▶ **INFORMATION PROVIDED**
####################

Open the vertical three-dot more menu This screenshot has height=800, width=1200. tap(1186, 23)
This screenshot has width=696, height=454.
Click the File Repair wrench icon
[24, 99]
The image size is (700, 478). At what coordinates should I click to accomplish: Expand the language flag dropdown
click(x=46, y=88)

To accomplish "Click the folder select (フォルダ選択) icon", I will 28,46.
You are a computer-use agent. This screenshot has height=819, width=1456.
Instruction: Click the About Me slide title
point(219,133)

####################

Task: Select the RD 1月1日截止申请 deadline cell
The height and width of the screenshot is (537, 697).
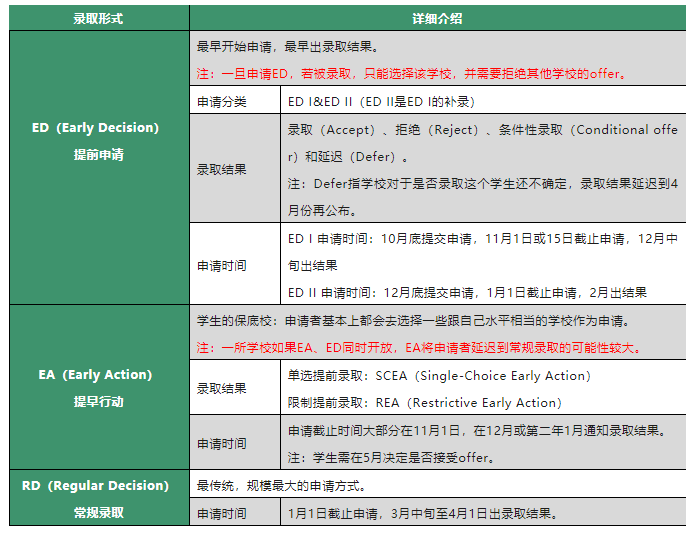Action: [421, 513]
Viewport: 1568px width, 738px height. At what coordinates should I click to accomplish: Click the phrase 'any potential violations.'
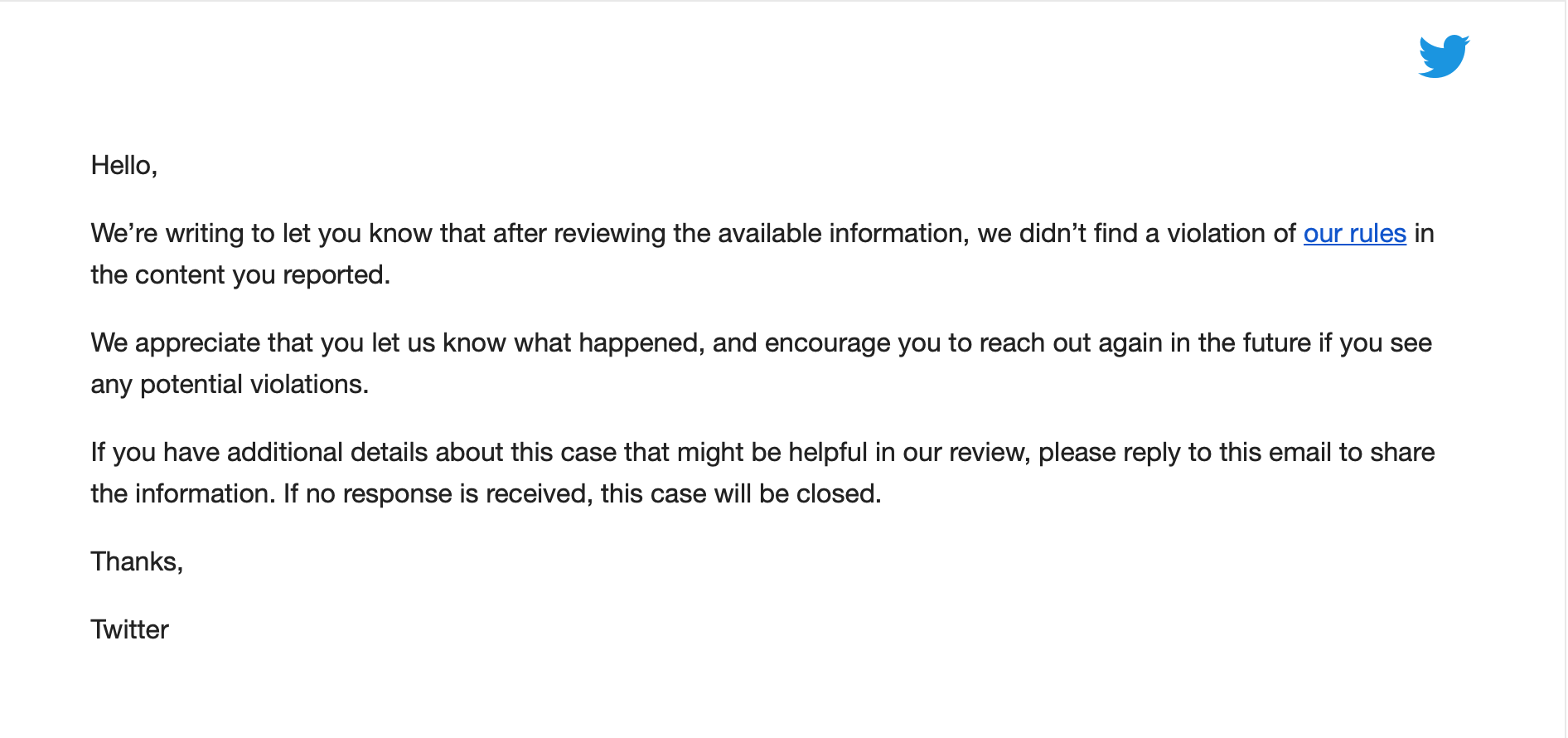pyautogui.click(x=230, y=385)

####################

▶ **TRY IT**
Note down each line above where the word "This" occurs.

▶ **RESPONSE TO THE EXERCISE**
Open the vertical three-dot more menu This screenshot has height=800, width=1200. tap(1186, 23)
This screenshot has width=696, height=454.
You are a computer-use agent. This screenshot has height=819, width=1456.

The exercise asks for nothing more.